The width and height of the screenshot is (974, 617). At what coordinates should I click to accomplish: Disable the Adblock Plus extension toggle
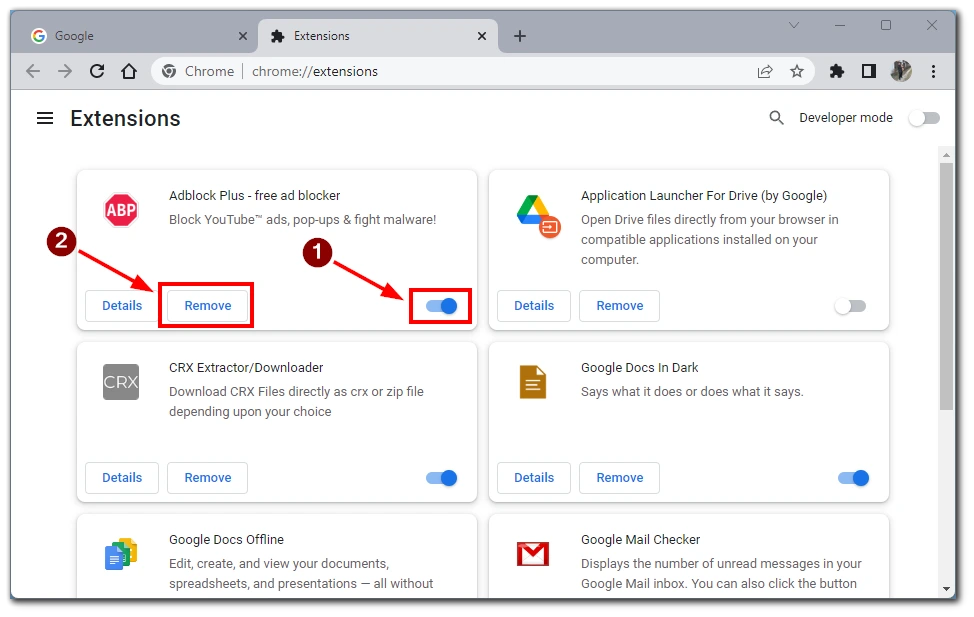pos(441,306)
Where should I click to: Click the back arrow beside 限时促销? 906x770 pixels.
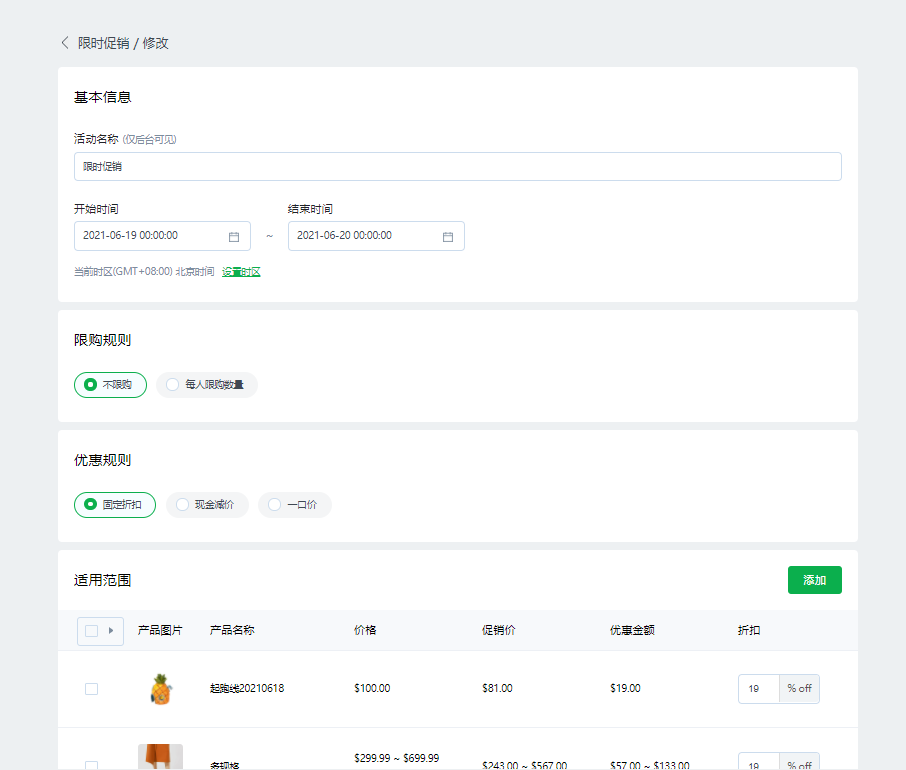click(x=65, y=43)
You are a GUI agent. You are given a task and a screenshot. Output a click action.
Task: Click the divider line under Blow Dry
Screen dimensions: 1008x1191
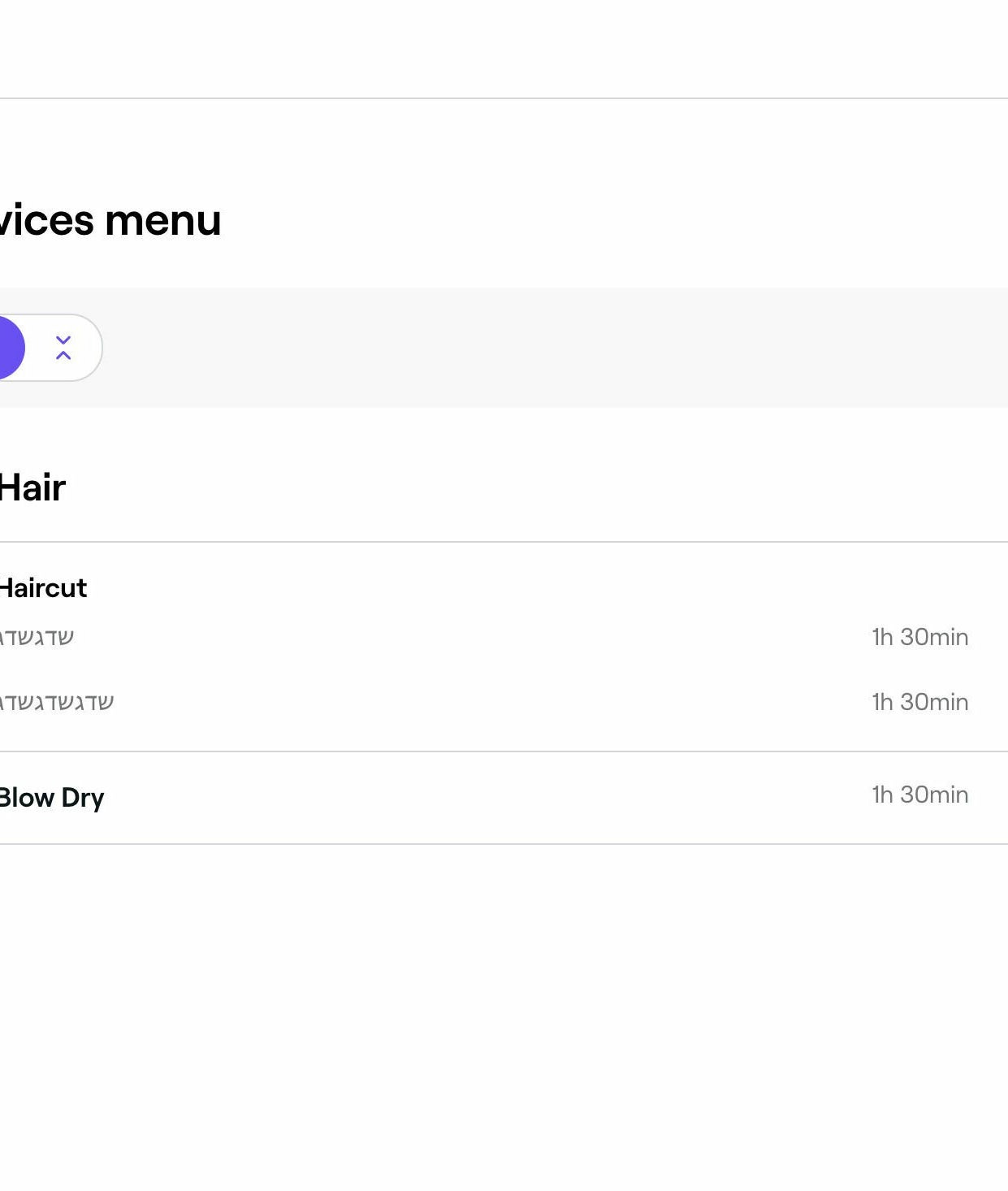504,844
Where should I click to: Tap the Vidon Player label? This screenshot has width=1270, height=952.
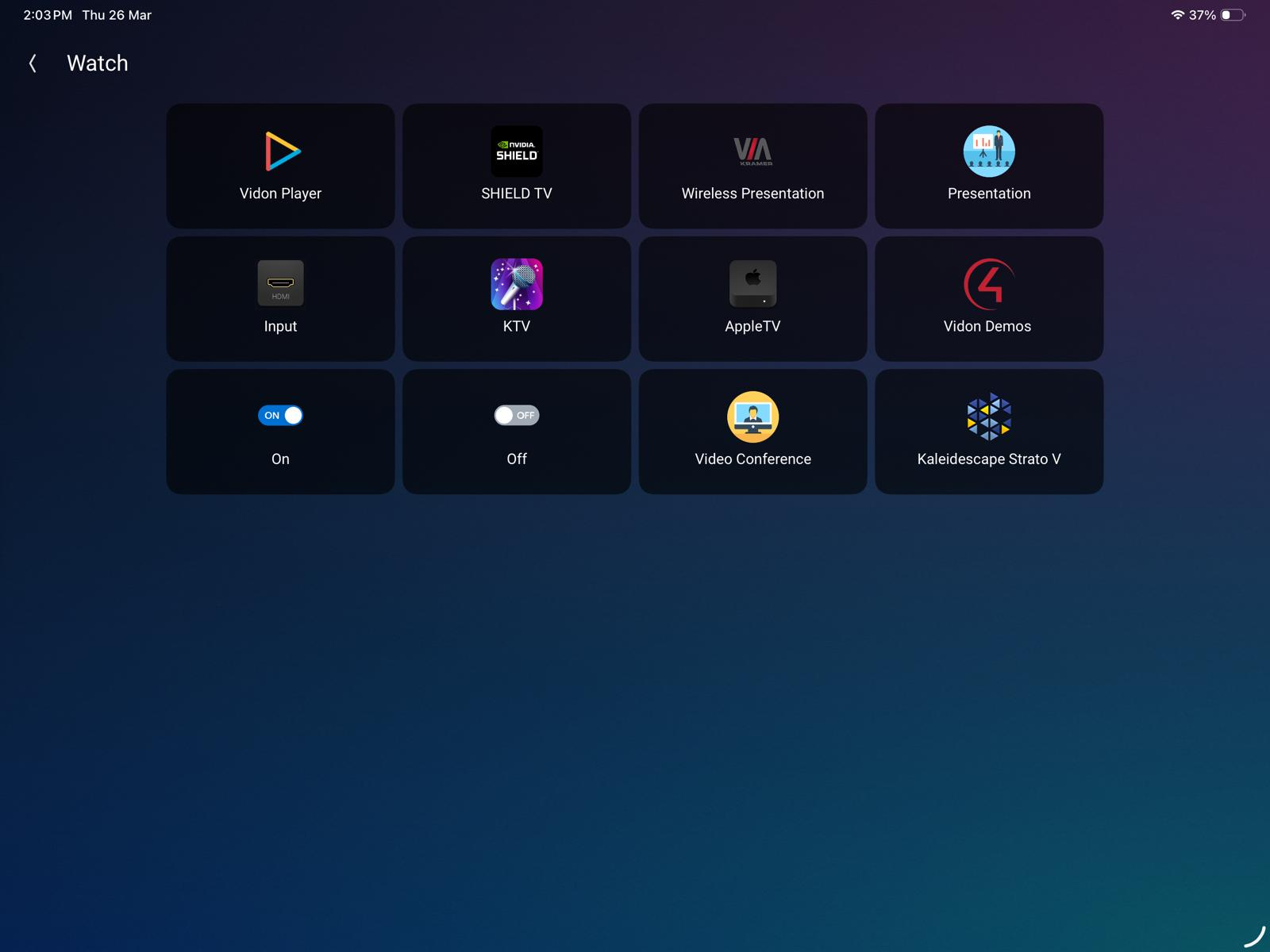click(x=280, y=194)
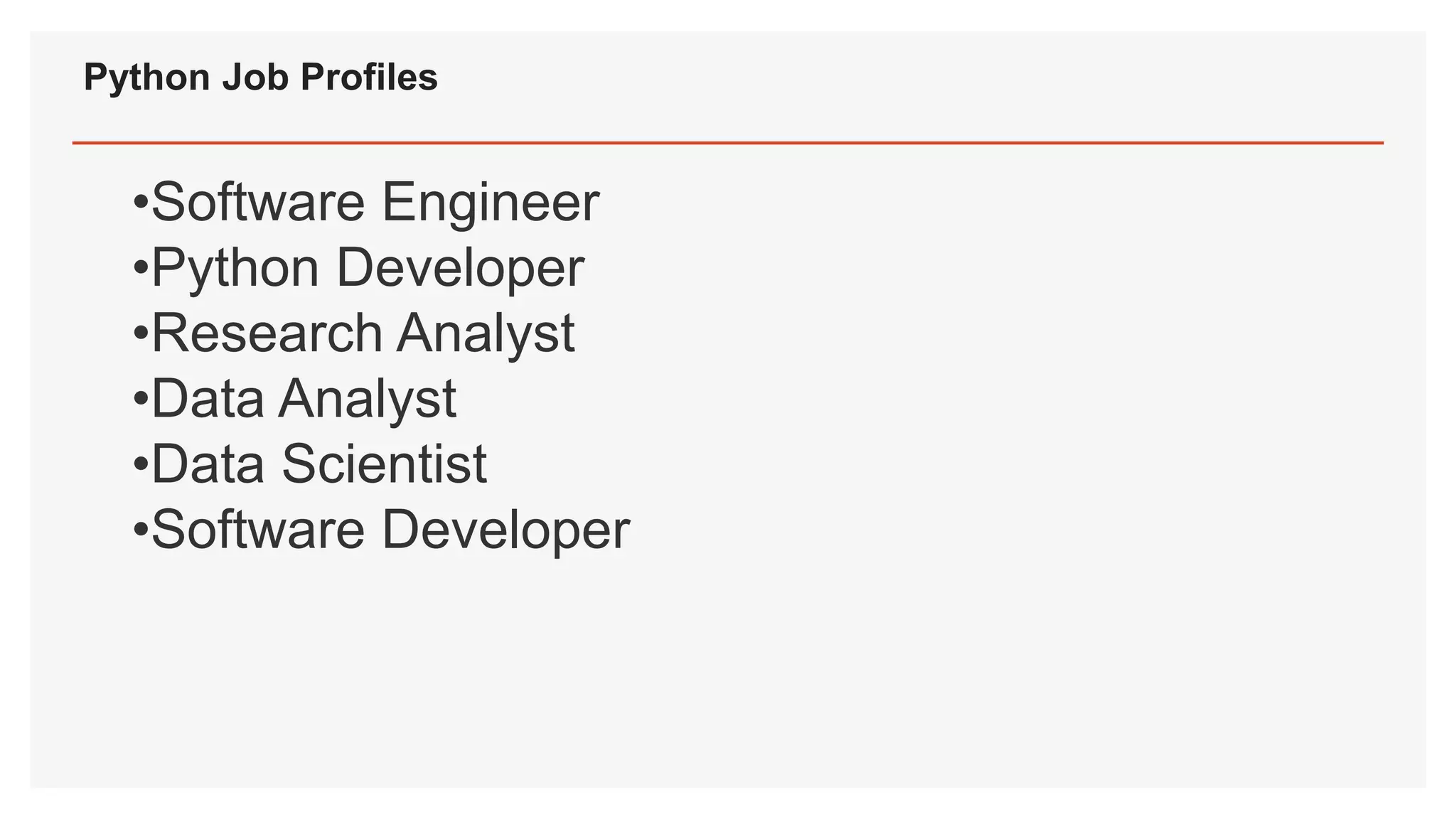Image resolution: width=1456 pixels, height=819 pixels.
Task: Select the 'Software Engineer' bullet text
Action: [x=375, y=203]
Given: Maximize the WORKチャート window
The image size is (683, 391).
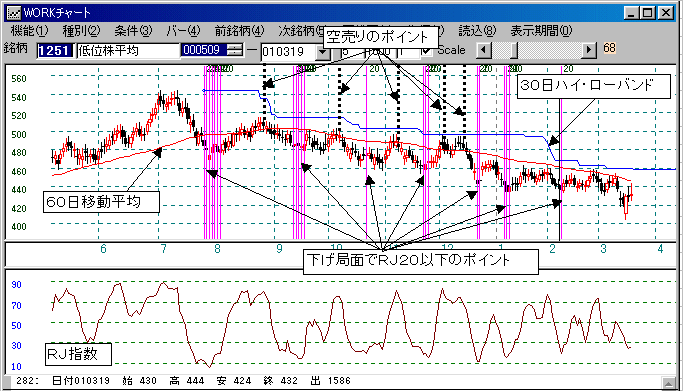Looking at the screenshot, I should [648, 13].
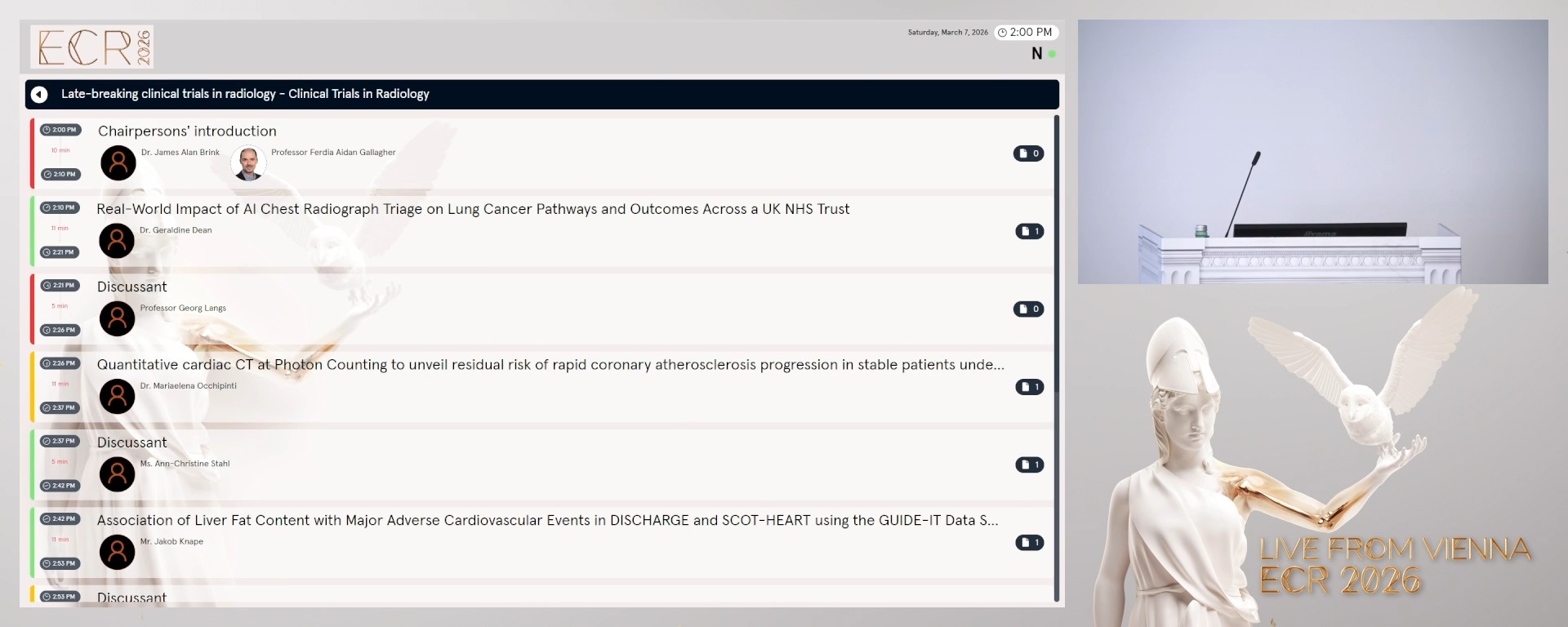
##########
:: BRIEF ::
Reproduce all of the lines above, substituting "Which point should I click to" for every occurrence of "Where should I click to" and leaving everything else unchanged. Leave the pictures out.

:: REPLY TO THE TASK ::
The width and height of the screenshot is (974, 617). At what coordinates should I click to accomplish: Disable the Adblock Plus extension toggle
pos(441,306)
Which point should I click to: Click the back arrow beside 限时促销? 906x770 pixels.
click(x=65, y=43)
You are a GUI agent. You are given a task and a screenshot. Output a click action.
Task: Click the divider line under Blow Dry
Screen dimensions: 1008x1191
504,844
Which point should I click to: Tap the Vidon Player label? This screenshot has width=1270, height=952.
click(x=280, y=194)
Image resolution: width=1456 pixels, height=819 pixels.
Task: Select the 'Software Engineer' bullet text
Action: [x=375, y=203]
Given: Maximize the WORKチャート window
The image size is (683, 391).
Looking at the screenshot, I should [648, 13].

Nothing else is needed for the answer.